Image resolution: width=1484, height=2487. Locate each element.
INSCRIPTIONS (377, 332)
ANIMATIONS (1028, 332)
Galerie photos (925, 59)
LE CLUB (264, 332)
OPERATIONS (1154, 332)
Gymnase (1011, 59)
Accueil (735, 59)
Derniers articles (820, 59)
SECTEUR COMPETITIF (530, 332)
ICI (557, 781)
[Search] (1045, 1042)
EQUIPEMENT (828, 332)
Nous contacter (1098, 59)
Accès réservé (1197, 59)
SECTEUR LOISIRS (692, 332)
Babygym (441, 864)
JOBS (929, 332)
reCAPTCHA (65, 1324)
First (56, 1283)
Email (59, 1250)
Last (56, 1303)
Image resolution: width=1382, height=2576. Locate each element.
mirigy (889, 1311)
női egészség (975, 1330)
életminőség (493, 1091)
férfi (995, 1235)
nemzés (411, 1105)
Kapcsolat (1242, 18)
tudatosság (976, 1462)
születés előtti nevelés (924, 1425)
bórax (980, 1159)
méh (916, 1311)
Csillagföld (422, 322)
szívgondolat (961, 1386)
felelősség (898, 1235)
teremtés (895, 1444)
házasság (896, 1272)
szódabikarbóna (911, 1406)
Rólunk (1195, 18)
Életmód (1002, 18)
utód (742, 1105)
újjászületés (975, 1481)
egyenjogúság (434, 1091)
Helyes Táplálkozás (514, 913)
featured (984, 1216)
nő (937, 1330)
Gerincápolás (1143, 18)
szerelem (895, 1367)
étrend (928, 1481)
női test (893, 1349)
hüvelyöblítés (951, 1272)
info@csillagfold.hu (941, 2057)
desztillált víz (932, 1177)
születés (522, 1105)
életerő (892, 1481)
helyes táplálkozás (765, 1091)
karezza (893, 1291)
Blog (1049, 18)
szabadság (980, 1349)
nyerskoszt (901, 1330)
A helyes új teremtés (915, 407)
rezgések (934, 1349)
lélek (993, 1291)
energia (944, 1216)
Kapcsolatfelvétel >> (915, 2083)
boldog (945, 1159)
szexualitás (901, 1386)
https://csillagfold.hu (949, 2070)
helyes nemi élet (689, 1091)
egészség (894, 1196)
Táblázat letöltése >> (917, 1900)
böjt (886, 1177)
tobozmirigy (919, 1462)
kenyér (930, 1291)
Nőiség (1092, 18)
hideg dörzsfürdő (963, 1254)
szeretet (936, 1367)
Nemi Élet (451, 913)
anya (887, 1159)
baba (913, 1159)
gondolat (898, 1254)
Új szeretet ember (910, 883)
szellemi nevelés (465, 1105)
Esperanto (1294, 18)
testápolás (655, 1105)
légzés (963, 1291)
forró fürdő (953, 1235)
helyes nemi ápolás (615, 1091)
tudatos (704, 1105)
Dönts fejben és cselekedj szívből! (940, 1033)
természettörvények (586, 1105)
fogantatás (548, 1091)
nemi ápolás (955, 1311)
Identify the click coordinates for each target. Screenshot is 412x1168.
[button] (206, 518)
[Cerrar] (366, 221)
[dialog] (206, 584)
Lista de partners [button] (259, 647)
-- -- --
**REQUIRED ACTION**
Gather up, from the records above, each line where the word "Locate" appears.

**WRITTEN SOLUTION**
Image resolution: width=1484, height=2487. Locate each element.
Image resolution: width=1382, height=2576. Locate each element.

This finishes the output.